PROMPT: Update the lines below by changing every "Image resolution" to "Display resolution", keeping all other text the same.

RECORDS SUPPLIED:

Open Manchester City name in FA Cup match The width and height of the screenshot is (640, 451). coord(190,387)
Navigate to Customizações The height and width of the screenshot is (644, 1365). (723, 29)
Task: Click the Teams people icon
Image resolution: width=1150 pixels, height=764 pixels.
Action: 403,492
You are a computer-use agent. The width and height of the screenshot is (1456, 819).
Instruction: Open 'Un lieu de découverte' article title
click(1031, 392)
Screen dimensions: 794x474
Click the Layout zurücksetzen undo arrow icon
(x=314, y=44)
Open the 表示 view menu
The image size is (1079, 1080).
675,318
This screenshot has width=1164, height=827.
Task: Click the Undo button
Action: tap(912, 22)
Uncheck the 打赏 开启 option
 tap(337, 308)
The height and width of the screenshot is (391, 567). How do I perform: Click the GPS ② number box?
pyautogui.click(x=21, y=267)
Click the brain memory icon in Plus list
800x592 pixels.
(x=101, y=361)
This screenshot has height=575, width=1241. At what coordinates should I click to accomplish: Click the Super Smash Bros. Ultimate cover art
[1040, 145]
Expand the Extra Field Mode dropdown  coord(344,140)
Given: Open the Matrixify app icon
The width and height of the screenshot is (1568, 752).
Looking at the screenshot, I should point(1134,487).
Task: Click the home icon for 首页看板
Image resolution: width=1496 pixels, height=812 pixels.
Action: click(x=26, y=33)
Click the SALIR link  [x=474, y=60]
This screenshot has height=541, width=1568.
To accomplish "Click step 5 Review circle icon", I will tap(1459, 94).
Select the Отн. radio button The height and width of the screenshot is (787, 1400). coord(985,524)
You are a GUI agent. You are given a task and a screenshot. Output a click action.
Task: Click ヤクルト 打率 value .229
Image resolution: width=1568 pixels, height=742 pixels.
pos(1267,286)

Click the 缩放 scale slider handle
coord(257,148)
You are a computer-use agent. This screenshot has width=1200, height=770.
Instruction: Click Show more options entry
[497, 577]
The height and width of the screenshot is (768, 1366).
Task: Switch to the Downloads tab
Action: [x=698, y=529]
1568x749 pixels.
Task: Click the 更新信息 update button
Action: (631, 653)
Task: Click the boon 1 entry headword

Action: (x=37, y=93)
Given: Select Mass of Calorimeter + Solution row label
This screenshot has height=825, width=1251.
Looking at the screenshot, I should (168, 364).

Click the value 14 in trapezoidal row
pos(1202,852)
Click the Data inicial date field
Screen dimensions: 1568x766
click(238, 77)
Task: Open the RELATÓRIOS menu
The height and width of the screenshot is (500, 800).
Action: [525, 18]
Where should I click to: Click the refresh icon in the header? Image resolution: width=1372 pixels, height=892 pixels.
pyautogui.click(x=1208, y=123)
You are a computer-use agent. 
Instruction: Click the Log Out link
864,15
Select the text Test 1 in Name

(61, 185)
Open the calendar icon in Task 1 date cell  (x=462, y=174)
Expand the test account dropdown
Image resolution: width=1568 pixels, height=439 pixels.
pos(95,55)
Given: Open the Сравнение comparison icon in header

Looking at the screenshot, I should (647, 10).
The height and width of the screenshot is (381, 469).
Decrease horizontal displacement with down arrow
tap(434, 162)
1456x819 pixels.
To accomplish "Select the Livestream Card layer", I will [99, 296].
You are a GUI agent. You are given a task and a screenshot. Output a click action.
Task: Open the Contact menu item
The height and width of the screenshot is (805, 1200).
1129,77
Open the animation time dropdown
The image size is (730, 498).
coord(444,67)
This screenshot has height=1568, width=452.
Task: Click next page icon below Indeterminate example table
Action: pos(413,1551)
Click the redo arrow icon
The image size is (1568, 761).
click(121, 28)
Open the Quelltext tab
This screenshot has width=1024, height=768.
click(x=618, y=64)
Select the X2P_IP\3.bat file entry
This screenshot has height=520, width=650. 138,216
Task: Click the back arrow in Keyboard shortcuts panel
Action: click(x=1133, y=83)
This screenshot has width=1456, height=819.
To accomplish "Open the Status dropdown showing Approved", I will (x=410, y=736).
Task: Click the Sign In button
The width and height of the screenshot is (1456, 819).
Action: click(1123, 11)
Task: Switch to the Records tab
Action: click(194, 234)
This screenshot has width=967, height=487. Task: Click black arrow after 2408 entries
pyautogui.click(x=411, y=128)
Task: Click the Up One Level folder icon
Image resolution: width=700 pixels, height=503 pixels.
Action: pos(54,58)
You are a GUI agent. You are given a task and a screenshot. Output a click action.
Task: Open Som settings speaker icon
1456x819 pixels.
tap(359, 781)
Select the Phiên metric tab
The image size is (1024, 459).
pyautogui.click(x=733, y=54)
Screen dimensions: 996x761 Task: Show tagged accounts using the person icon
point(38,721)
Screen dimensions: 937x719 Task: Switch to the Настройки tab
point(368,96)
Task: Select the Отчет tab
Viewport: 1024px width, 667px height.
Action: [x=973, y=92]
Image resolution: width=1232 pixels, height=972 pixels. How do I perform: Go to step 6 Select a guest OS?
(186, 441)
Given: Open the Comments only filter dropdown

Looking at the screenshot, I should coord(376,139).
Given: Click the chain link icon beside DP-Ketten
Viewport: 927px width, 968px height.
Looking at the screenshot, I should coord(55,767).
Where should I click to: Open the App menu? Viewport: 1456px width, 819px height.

WRITTEN RESPONSE:
Open Manchester City name in FA Cup match The width and height of the screenshot is (640, 451). coord(190,387)
Navigate to Customizações The height and width of the screenshot is (644, 1365). (723, 29)
Task: Click the Teams people icon
Display resolution: width=1150 pixels, height=764 pixels.
Action: 403,492
You are a computer-use agent. The width and height of the screenshot is (1456, 819).
Instruction: Open 'Un lieu de découverte' article title
click(1031, 392)
Screen dimensions: 794x474
Click the Layout zurücksetzen undo arrow icon
(x=314, y=44)
Open the 表示 view menu
The image size is (1079, 1080).
675,318
This screenshot has width=1164, height=827.
Task: Click the Undo button
Action: tap(912, 22)
Uncheck the 打赏 开启 option
 tap(337, 308)
The height and width of the screenshot is (391, 567). How do I perform: Click the GPS ② number box?
pyautogui.click(x=21, y=267)
Click the brain memory icon in Plus list
800x592 pixels.
(x=101, y=361)
This screenshot has height=575, width=1241. At what coordinates should I click to accomplish: Click the Super Smash Bros. Ultimate cover art
[1040, 145]
Expand the Extra Field Mode dropdown  coord(344,140)
Given: Open the Matrixify app icon
The width and height of the screenshot is (1568, 752).
Looking at the screenshot, I should point(1134,487).
Task: Click the home icon for 首页看板
Display resolution: width=1496 pixels, height=812 pixels.
Action: click(x=26, y=33)
Click the SALIR link  [x=474, y=60]
This screenshot has height=541, width=1568.
To accomplish "Click step 5 Review circle icon", I will tap(1459, 94).
Select the Отн. radio button The height and width of the screenshot is (787, 1400). coord(985,524)
You are a GUI agent. You are given a task and a screenshot. Output a click action.
Task: Click ヤクルト 打率 value .229
Display resolution: width=1568 pixels, height=742 pixels.
pos(1267,286)

Click the 缩放 scale slider handle
coord(257,148)
You are a computer-use agent. This screenshot has width=1200, height=770.
Instruction: Click Show more options entry
[497, 577]
The height and width of the screenshot is (768, 1366).
Task: Switch to the Downloads tab
Action: [x=698, y=529]
1568x749 pixels.
Task: Click the 更新信息 update button
Action: (631, 653)
Task: Click the boon 1 entry headword

Action: (x=37, y=93)
Given: Select Mass of Calorimeter + Solution row label
This screenshot has height=825, width=1251.
Looking at the screenshot, I should (168, 364).

Click the value 14 in trapezoidal row
pos(1202,852)
Click the Data inicial date field
Screen dimensions: 1568x766
click(238, 77)
Task: Open the RELATÓRIOS menu
The height and width of the screenshot is (500, 800).
Action: [525, 18]
Where should I click to: Click the refresh icon in the header? Display resolution: width=1372 pixels, height=892 pixels.
pyautogui.click(x=1208, y=123)
You are a computer-use agent. 
Instruction: Click the Log Out link
864,15
Select the text Test 1 in Name

(61, 185)
Open the calendar icon in Task 1 date cell  (x=462, y=174)
Expand the test account dropdown
Display resolution: width=1568 pixels, height=439 pixels.
pos(95,55)
Given: Open the Сравнение comparison icon in header

Looking at the screenshot, I should (647, 10).
The height and width of the screenshot is (381, 469).
Decrease horizontal displacement with down arrow
tap(434, 162)
1456x819 pixels.
To accomplish "Select the Livestream Card layer", I will [99, 296].
You are a GUI agent. You are given a task and a screenshot. Output a click action.
Task: Open the Contact menu item
The height and width of the screenshot is (805, 1200).
1129,77
Open the animation time dropdown
The image size is (730, 498).
coord(444,67)
This screenshot has height=1568, width=452.
Task: Click next page icon below Indeterminate example table
Action: pos(413,1551)
Click the redo arrow icon
The image size is (1568, 761).
click(121, 28)
Open the Quelltext tab
This screenshot has width=1024, height=768.
click(x=618, y=64)
Select the X2P_IP\3.bat file entry
This screenshot has height=520, width=650. 138,216
Task: Click the back arrow in Keyboard shortcuts panel
Action: click(x=1133, y=83)
This screenshot has width=1456, height=819.
To accomplish "Open the Status dropdown showing Approved", I will (x=410, y=736).
Task: Click the Sign In button
The width and height of the screenshot is (1456, 819).
Action: click(1123, 11)
Task: Switch to the Records tab
Action: click(194, 234)
This screenshot has width=967, height=487. Task: Click black arrow after 2408 entries
pyautogui.click(x=411, y=128)
Task: Click the Up One Level folder icon
Display resolution: width=700 pixels, height=503 pixels.
Action: pos(54,58)
You are a GUI agent. You are given a task and a screenshot. Output a click action.
Task: Open Som settings speaker icon
1456x819 pixels.
tap(359, 781)
Select the Phiên metric tab
The image size is (1024, 459).
pyautogui.click(x=733, y=54)
Screen dimensions: 996x761 Task: Show tagged accounts using the person icon
point(38,721)
Screen dimensions: 937x719 Task: Switch to the Настройки tab
point(368,96)
Task: Select the Отчет tab
Viewport: 1024px width, 667px height.
Action: [x=973, y=92]
Display resolution: width=1232 pixels, height=972 pixels. How do I perform: Go to step 6 Select a guest OS?
(186, 441)
Given: Open the Comments only filter dropdown

Looking at the screenshot, I should coord(376,139).
Given: Click the chain link icon beside DP-Ketten
Viewport: 927px width, 968px height.
Looking at the screenshot, I should coord(55,767).
Where should I click to: Open the App menu? Viewport: 1456px width, 819px height.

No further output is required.